(Recorded data)
____

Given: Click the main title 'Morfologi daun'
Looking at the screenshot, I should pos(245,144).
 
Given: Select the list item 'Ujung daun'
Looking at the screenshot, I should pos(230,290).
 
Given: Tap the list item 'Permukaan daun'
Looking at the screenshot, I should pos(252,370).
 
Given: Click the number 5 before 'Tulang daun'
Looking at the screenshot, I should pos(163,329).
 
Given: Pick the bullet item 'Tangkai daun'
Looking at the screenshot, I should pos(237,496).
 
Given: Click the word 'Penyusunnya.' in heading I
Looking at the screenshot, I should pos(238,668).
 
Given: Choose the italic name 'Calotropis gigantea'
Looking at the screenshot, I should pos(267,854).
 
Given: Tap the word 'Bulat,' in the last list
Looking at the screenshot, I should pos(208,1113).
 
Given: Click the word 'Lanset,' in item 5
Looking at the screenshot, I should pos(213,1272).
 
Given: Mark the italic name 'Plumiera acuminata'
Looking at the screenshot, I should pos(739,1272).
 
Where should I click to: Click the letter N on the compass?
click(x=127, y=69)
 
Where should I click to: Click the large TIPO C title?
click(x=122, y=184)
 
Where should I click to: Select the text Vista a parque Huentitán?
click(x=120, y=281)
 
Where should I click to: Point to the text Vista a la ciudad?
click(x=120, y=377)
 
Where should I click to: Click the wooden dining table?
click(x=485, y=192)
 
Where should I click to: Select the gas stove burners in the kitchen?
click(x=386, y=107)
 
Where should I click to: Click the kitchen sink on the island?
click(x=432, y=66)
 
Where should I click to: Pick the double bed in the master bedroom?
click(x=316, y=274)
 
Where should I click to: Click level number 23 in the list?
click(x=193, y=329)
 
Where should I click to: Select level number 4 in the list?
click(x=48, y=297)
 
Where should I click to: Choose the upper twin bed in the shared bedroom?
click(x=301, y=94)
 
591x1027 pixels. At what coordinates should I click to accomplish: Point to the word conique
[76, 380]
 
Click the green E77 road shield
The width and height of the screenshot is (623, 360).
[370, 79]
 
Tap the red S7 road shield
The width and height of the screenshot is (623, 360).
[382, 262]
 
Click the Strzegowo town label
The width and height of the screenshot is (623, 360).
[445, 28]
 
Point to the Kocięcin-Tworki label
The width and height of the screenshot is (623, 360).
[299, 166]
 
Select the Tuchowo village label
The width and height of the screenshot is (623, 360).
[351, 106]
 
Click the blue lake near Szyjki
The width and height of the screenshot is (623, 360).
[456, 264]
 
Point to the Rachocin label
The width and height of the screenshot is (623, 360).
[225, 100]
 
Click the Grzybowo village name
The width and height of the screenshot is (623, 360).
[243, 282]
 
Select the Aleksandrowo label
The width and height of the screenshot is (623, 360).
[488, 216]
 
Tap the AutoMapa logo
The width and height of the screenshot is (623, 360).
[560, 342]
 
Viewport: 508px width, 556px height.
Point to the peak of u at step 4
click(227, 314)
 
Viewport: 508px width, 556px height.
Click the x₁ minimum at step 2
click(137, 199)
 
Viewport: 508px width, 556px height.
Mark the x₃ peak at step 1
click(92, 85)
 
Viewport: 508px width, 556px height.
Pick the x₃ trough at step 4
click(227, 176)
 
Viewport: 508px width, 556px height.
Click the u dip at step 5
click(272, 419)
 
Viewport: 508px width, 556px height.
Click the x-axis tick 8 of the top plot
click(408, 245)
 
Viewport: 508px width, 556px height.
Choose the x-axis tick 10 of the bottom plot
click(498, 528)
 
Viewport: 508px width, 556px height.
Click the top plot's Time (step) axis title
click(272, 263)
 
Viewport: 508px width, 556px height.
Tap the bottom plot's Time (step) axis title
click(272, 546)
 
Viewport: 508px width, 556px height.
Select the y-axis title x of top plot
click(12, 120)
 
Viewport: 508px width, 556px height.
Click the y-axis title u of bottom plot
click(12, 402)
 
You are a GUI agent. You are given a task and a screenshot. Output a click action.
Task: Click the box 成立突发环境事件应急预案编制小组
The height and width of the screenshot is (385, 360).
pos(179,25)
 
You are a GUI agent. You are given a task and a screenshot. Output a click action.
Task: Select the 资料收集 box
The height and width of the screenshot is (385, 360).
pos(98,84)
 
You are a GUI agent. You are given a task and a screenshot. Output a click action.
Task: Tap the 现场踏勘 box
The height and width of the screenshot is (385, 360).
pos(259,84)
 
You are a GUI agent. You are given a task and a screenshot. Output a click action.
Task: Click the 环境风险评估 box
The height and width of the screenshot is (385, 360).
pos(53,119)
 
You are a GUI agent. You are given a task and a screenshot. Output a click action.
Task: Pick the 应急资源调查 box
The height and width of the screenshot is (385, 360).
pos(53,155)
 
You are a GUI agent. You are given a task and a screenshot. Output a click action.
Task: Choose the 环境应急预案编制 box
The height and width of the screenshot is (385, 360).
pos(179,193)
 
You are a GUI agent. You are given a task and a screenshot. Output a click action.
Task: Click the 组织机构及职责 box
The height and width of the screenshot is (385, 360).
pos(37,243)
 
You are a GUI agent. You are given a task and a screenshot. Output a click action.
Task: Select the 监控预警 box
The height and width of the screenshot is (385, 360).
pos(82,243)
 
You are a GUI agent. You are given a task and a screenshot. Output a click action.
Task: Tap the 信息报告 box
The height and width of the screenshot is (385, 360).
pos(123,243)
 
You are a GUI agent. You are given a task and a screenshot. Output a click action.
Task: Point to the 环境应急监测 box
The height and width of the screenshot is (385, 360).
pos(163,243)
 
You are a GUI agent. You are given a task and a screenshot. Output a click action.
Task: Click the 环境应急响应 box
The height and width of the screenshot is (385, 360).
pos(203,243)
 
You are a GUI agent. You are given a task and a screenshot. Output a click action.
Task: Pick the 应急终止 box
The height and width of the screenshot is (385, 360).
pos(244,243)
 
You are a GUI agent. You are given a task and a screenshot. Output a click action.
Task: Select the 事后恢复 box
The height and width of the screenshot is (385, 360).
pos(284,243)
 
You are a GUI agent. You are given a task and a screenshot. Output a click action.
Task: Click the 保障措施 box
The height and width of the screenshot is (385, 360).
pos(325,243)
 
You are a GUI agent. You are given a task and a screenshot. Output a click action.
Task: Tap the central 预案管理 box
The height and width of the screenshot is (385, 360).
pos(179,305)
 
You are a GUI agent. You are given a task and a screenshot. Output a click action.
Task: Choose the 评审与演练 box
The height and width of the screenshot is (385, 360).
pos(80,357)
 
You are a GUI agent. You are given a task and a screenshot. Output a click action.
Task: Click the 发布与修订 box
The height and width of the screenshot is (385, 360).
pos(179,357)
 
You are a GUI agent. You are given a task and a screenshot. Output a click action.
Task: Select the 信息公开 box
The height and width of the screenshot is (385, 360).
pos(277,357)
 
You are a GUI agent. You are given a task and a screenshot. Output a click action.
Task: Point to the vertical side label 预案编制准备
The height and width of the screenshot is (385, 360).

____

TASK INSTRUCTIONS: Copy out every one of the lines above word for word, leaving nothing out and changing nothing.

RIGHT ANSWER:
Given: Click the main title 'Morfologi daun'
Looking at the screenshot, I should pos(245,144).
 
Given: Select the list item 'Ujung daun'
Looking at the screenshot, I should pos(230,290).
 
Given: Tap the list item 'Permukaan daun'
Looking at the screenshot, I should pos(252,370).
 
Given: Click the number 5 before 'Tulang daun'
Looking at the screenshot, I should pos(163,329).
 
Given: Pick the bullet item 'Tangkai daun'
Looking at the screenshot, I should pos(237,496).
 
Given: Click the word 'Penyusunnya.' in heading I
Looking at the screenshot, I should pos(238,668).
 
Given: Choose the italic name 'Calotropis gigantea'
Looking at the screenshot, I should pos(267,854).
 
Given: Tap the word 'Bulat,' in the last list
Looking at the screenshot, I should pos(208,1113).
 
Given: Click the word 'Lanset,' in item 5
Looking at the screenshot, I should pos(213,1272).
 
Given: Mark the italic name 'Plumiera acuminata'
Looking at the screenshot, I should pos(739,1272).
 
Where should I click to: Click the letter N on the compass?
click(x=127, y=69)
 
Where should I click to: Click the large TIPO C title?
click(x=122, y=184)
 
Where should I click to: Select the text Vista a parque Huentitán?
click(x=120, y=281)
 
Where should I click to: Point to the text Vista a la ciudad?
click(x=120, y=377)
 
Where should I click to: Click the wooden dining table?
click(x=485, y=192)
 
Where should I click to: Select the gas stove burners in the kitchen?
click(x=386, y=107)
 
Where should I click to: Click the kitchen sink on the island?
click(x=432, y=66)
 
Where should I click to: Pick the double bed in the master bedroom?
click(x=316, y=274)
 
Where should I click to: Click level number 23 in the list?
click(x=193, y=329)
 
Where should I click to: Select level number 4 in the list?
click(x=48, y=297)
 
Where should I click to: Choose the upper twin bed in the shared bedroom?
click(x=301, y=94)
 
591x1027 pixels. At what coordinates should I click to accomplish: Point to the word conique
[76, 380]
 
Click the green E77 road shield
The width and height of the screenshot is (623, 360).
[370, 79]
 
Tap the red S7 road shield
The width and height of the screenshot is (623, 360).
[382, 262]
 
Click the Strzegowo town label
The width and height of the screenshot is (623, 360).
[445, 28]
 
Point to the Kocięcin-Tworki label
The width and height of the screenshot is (623, 360).
[299, 166]
 
Select the Tuchowo village label
The width and height of the screenshot is (623, 360).
[351, 106]
 
Click the blue lake near Szyjki
The width and height of the screenshot is (623, 360).
[456, 264]
 
Point to the Rachocin label
The width and height of the screenshot is (623, 360).
[225, 100]
 
Click the Grzybowo village name
The width and height of the screenshot is (623, 360).
[243, 282]
 
Select the Aleksandrowo label
The width and height of the screenshot is (623, 360).
[488, 216]
 
Tap the AutoMapa logo
The width and height of the screenshot is (623, 360).
[560, 342]
 
Viewport: 508px width, 556px height.
Point to the peak of u at step 4
click(227, 314)
 
Viewport: 508px width, 556px height.
Click the x₁ minimum at step 2
click(137, 199)
 
Viewport: 508px width, 556px height.
Mark the x₃ peak at step 1
click(92, 85)
 
Viewport: 508px width, 556px height.
Pick the x₃ trough at step 4
click(227, 176)
 
Viewport: 508px width, 556px height.
Click the u dip at step 5
click(272, 419)
 
Viewport: 508px width, 556px height.
Click the x-axis tick 8 of the top plot
click(408, 245)
 
Viewport: 508px width, 556px height.
Choose the x-axis tick 10 of the bottom plot
click(498, 528)
 
Viewport: 508px width, 556px height.
Click the top plot's Time (step) axis title
click(272, 263)
 
Viewport: 508px width, 556px height.
Tap the bottom plot's Time (step) axis title
click(272, 546)
 
Viewport: 508px width, 556px height.
Select the y-axis title x of top plot
click(12, 120)
 
Viewport: 508px width, 556px height.
Click the y-axis title u of bottom plot
click(12, 402)
 
You are a GUI agent. You are given a task and a screenshot. Output a click action.
Task: Click the box 成立突发环境事件应急预案编制小组
The height and width of the screenshot is (385, 360).
pos(179,25)
 
You are a GUI agent. You are given a task and a screenshot. Output a click action.
Task: Select the 资料收集 box
The height and width of the screenshot is (385, 360).
pos(98,84)
 
You are a GUI agent. You are given a task and a screenshot. Output a click action.
Task: Tap the 现场踏勘 box
The height and width of the screenshot is (385, 360).
pos(259,84)
 
You are a GUI agent. You are given a task and a screenshot. Output a click action.
Task: Click the 环境风险评估 box
The height and width of the screenshot is (385, 360).
pos(53,119)
 
You are a GUI agent. You are given a task and a screenshot. Output a click action.
Task: Pick the 应急资源调查 box
The height and width of the screenshot is (385, 360).
pos(53,155)
 
You are a GUI agent. You are given a task and a screenshot. Output a click action.
Task: Choose the 环境应急预案编制 box
The height and width of the screenshot is (385, 360).
pos(179,193)
 
You are a GUI agent. You are given a task and a screenshot. Output a click action.
Task: Click the 组织机构及职责 box
The height and width of the screenshot is (385, 360).
pos(37,243)
 
You are a GUI agent. You are given a task and a screenshot. Output a click action.
Task: Select the 监控预警 box
The height and width of the screenshot is (385, 360).
pos(82,243)
 
You are a GUI agent. You are given a task and a screenshot. Output a click action.
Task: Tap the 信息报告 box
The height and width of the screenshot is (385, 360).
pos(123,243)
 
You are a GUI agent. You are given a task and a screenshot. Output a click action.
Task: Point to the 环境应急监测 box
The height and width of the screenshot is (385, 360).
pos(163,243)
 
You are a GUI agent. You are given a task and a screenshot. Output a click action.
Task: Click the 环境应急响应 box
The height and width of the screenshot is (385, 360).
pos(203,243)
 
You are a GUI agent. You are given a task and a screenshot. Output a click action.
Task: Pick the 应急终止 box
The height and width of the screenshot is (385, 360).
pos(244,243)
 
You are a GUI agent. You are given a task and a screenshot. Output a click action.
Task: Select the 事后恢复 box
The height and width of the screenshot is (385, 360).
pos(284,243)
 
You are a GUI agent. You are given a task and a screenshot. Output a click action.
Task: Click the 保障措施 box
The height and width of the screenshot is (385, 360).
pos(325,243)
 
You are a GUI agent. You are given a task and a screenshot. Output a click action.
Task: Tap the central 预案管理 box
The height and width of the screenshot is (385, 360).
pos(179,305)
 
You are a GUI agent. You are given a task and a screenshot. Output a click action.
Task: Choose the 评审与演练 box
The height and width of the screenshot is (385, 360).
pos(80,357)
 
You are a GUI agent. You are given a task and a screenshot. Output a click action.
Task: Click the 发布与修订 box
The height and width of the screenshot is (385, 360).
pos(179,357)
 
You are a GUI agent. You are given a task and a screenshot. Output a click action.
Task: Select the 信息公开 box
The height and width of the screenshot is (385, 360).
pos(277,357)
 
You are a GUI agent. You are given a task and a screenshot. Output a click action.
Task: Point to the vertical side label 预案编制准备
The height and width of the screenshot is (385, 360).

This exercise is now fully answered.